Les vraies questions, au contraire, se posent en termes marxistes : c’est le problème des exploiteurs et des exploités, et c’est de cette opposition que devrait s’occuper en priorité le politique ; car en effet, il n’y a que le politique qui puisse influencer ce débat (l’Etat est le seul outil disponible pour réduire les inégalités sociales). C’est pour cette raison que chaque citoyen devrait débattre, voter, s’engager dans sa vie et en politique (pas besoin d’être un élu). Parce que la réponse à nos problèmes n’est pas moins d’état, mais plus d’état (qu’il soit national ou international, pourvu qu’il soit juste).

Il est évident qu’il faut trouver une manière de gérer notre société qui soit plus équitable, plus juste et plus humaine, que ce soit au niveau des sociales (entreprises) ou sociétal  ; et nous devons tout faire pour favoriser l’apparition de ce nouvel idéal. Mais, justement, que pouvons nous faire si ce n’est voter ou s’engager dans la vie de tous les jours (dans le cas social, en créant une entreprise soumises à des critères éthiques strictes ou en refusant de travailler pour des entreprises méprisables)?
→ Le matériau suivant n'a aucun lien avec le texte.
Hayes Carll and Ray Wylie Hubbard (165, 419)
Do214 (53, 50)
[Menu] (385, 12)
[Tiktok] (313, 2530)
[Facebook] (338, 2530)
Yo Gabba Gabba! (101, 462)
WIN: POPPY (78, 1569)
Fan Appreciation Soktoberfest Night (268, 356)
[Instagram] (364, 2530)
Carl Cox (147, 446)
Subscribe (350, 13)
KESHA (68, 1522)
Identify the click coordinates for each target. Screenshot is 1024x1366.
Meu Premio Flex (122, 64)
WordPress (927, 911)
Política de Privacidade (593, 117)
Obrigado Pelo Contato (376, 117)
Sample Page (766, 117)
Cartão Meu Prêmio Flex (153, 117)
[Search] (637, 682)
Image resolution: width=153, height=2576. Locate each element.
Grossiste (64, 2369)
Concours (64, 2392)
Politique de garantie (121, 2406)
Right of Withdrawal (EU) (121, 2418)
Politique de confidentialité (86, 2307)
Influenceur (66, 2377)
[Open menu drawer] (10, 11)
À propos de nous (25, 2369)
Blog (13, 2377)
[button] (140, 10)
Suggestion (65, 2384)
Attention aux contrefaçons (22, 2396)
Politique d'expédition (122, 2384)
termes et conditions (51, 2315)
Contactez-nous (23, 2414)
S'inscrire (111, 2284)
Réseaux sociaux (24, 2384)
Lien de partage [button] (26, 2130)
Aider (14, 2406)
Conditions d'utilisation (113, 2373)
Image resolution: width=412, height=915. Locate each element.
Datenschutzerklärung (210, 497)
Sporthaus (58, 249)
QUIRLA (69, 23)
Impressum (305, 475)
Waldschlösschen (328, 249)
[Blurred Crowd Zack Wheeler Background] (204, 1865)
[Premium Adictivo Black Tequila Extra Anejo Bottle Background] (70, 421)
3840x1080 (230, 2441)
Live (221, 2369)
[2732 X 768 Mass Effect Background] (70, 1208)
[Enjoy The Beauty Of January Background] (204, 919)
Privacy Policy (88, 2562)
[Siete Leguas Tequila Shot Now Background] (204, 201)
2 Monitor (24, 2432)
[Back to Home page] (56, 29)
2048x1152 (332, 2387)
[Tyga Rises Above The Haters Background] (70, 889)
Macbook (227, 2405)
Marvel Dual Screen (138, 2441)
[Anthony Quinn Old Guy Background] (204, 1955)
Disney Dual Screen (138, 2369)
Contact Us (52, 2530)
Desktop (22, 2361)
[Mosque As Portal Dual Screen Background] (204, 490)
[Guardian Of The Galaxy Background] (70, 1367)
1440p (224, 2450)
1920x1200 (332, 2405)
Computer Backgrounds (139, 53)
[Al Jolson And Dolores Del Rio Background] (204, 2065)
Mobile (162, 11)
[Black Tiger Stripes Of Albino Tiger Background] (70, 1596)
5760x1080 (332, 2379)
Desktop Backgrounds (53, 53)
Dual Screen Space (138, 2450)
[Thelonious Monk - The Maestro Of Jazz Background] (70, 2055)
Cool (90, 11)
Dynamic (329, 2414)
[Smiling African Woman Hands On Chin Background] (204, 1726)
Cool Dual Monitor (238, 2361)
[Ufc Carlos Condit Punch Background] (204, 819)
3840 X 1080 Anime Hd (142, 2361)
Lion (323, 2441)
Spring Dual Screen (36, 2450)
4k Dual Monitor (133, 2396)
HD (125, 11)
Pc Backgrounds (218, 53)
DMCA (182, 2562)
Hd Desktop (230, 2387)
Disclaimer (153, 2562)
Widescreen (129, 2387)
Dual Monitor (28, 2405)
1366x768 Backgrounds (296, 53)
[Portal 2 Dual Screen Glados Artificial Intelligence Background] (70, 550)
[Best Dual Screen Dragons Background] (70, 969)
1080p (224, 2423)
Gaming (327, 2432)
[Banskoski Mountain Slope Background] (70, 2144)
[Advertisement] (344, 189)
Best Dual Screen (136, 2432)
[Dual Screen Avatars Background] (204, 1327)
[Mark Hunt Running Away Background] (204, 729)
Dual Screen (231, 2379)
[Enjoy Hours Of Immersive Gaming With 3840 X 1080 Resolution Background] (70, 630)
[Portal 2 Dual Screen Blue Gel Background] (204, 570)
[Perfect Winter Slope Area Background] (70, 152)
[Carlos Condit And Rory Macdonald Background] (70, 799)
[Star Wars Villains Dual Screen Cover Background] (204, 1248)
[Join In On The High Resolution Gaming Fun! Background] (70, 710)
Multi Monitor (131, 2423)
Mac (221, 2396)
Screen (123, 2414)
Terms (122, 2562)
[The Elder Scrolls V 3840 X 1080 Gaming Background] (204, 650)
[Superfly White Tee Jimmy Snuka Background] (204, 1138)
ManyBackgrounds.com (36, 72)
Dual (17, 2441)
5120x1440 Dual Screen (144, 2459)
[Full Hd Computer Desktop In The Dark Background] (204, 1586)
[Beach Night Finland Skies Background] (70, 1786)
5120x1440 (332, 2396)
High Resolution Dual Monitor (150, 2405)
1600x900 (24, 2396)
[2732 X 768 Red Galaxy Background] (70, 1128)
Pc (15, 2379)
Cette solution est un peu naïve, je l’admets, car elle ne prend pas en compte le fait que le salarié n’a en principe pas le choix et qu’il est souvent contraint d’accepter un boulot minable pour un salaire misérable. (Notons au passage que la croissance démographique, les naissances ou l’immigration, contribue à accentuer ce phénomène en maintenant le pouvoir des employeurs sur les employés.) Mais ici encore, seul l’Etat, l’action politique, peut venir jouer l’arbitre.

 

Alors que le peuple se réveille! Qu'il vote! qu'il se mobilise! Le système en place remercie  l'"apolitisation" du citoyen, même s'il prétend le déplorer. Nous sommes en démocratie, nous avons le pouvoir de décapiter l'élite quasi-monarchique sans verser une seule goutte de sang, mais qu'attendons-nous?